<<<<

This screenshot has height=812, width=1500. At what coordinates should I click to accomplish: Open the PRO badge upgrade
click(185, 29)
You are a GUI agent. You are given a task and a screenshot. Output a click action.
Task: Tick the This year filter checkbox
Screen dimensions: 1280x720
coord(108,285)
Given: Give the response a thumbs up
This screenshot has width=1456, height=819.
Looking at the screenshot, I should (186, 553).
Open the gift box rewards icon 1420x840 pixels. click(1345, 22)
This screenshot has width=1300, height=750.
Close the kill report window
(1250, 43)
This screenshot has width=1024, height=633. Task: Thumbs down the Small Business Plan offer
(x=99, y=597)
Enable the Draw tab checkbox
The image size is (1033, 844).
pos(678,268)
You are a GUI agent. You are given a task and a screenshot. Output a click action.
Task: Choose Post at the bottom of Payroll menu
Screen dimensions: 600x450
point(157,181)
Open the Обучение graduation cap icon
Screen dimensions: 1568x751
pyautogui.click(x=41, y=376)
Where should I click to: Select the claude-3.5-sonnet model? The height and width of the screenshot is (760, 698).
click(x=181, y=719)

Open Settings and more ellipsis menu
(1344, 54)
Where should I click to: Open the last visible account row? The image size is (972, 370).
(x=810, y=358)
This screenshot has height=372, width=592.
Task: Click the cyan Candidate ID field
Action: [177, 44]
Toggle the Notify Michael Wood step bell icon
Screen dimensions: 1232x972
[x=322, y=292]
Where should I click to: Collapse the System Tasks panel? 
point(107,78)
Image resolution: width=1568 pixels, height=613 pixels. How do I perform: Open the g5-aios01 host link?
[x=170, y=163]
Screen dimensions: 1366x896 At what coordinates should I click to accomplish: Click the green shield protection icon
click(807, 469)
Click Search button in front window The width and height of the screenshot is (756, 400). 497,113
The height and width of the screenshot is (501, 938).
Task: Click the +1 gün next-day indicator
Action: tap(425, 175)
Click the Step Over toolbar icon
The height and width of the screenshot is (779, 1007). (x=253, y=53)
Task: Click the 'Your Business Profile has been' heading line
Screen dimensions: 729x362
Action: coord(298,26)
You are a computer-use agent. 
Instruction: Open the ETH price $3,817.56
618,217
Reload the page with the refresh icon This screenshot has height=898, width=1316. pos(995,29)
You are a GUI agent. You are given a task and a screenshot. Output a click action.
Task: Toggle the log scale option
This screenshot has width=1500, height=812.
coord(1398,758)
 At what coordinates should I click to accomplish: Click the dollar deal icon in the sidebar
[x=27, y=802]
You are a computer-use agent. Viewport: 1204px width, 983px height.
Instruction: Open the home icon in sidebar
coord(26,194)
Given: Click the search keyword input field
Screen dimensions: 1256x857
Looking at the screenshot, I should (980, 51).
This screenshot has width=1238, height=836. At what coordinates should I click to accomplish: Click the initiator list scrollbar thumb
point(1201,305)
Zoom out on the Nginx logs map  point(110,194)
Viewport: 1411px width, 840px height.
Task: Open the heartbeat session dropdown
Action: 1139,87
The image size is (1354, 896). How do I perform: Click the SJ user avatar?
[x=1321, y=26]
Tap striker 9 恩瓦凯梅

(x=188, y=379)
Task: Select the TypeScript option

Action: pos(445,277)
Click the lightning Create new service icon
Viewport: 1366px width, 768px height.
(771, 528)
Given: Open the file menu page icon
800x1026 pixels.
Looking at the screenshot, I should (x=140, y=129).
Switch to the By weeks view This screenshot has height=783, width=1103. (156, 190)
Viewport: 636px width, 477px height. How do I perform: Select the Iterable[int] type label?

>>>>

WORK INSTRUCTIONS: Copy out every item above word for word, without changing anything.

ANSWER TO THE PROBLEM:
This screenshot has height=812, width=1500. At what coordinates should I click to accomplish: Open the PRO badge upgrade
click(185, 29)
You are a GUI agent. You are given a task and a screenshot. Output a click action.
Task: Tick the This year filter checkbox
Screen dimensions: 1280x720
coord(108,285)
Given: Give the response a thumbs up
This screenshot has width=1456, height=819.
Looking at the screenshot, I should (186, 553).
Open the gift box rewards icon 1420x840 pixels. click(1345, 22)
This screenshot has width=1300, height=750.
Close the kill report window
(1250, 43)
This screenshot has width=1024, height=633. Task: Thumbs down the Small Business Plan offer
(x=99, y=597)
Enable the Draw tab checkbox
The image size is (1033, 844).
pos(678,268)
You are a GUI agent. You are given a task and a screenshot. Output a click action.
Task: Choose Post at the bottom of Payroll menu
Screen dimensions: 600x450
point(157,181)
Open the Обучение graduation cap icon
Screen dimensions: 1568x751
pyautogui.click(x=41, y=376)
Where should I click to: Select the claude-3.5-sonnet model? The height and width of the screenshot is (760, 698).
click(x=181, y=719)

Open Settings and more ellipsis menu
(1344, 54)
Where should I click to: Open the last visible account row? The image size is (972, 370).
(x=810, y=358)
This screenshot has height=372, width=592.
Task: Click the cyan Candidate ID field
Action: [177, 44]
Toggle the Notify Michael Wood step bell icon
Screen dimensions: 1232x972
[x=322, y=292]
Where should I click to: Collapse the System Tasks panel? 
point(107,78)
Image resolution: width=1568 pixels, height=613 pixels. How do I perform: Open the g5-aios01 host link?
[x=170, y=163]
Screen dimensions: 1366x896 At what coordinates should I click to accomplish: Click the green shield protection icon
click(807, 469)
Click Search button in front window The width and height of the screenshot is (756, 400). 497,113
The height and width of the screenshot is (501, 938).
Task: Click the +1 gün next-day indicator
Action: tap(425, 175)
Click the Step Over toolbar icon
The height and width of the screenshot is (779, 1007). (x=253, y=53)
Task: Click the 'Your Business Profile has been' heading line
Screen dimensions: 729x362
Action: coord(298,26)
You are a computer-use agent. 
Instruction: Open the ETH price $3,817.56
618,217
Reload the page with the refresh icon This screenshot has height=898, width=1316. pos(995,29)
You are a GUI agent. You are given a task and a screenshot. Output a click action.
Task: Toggle the log scale option
This screenshot has width=1500, height=812.
coord(1398,758)
 At what coordinates should I click to accomplish: Click the dollar deal icon in the sidebar
[x=27, y=802]
You are a computer-use agent. Viewport: 1204px width, 983px height.
Instruction: Open the home icon in sidebar
coord(26,194)
Given: Click the search keyword input field
Screen dimensions: 1256x857
Looking at the screenshot, I should (980, 51).
This screenshot has width=1238, height=836. At what coordinates should I click to accomplish: Click the initiator list scrollbar thumb
point(1201,305)
Zoom out on the Nginx logs map  point(110,194)
Viewport: 1411px width, 840px height.
Task: Open the heartbeat session dropdown
Action: 1139,87
The image size is (1354, 896). How do I perform: Click the SJ user avatar?
[x=1321, y=26]
Tap striker 9 恩瓦凯梅

(x=188, y=379)
Task: Select the TypeScript option

Action: pos(445,277)
Click the lightning Create new service icon
Viewport: 1366px width, 768px height.
(771, 528)
Given: Open the file menu page icon
800x1026 pixels.
Looking at the screenshot, I should (x=140, y=129).
Switch to the By weeks view This screenshot has height=783, width=1103. (156, 190)
Viewport: 636px width, 477px height. How do I perform: Select the Iterable[int] type label?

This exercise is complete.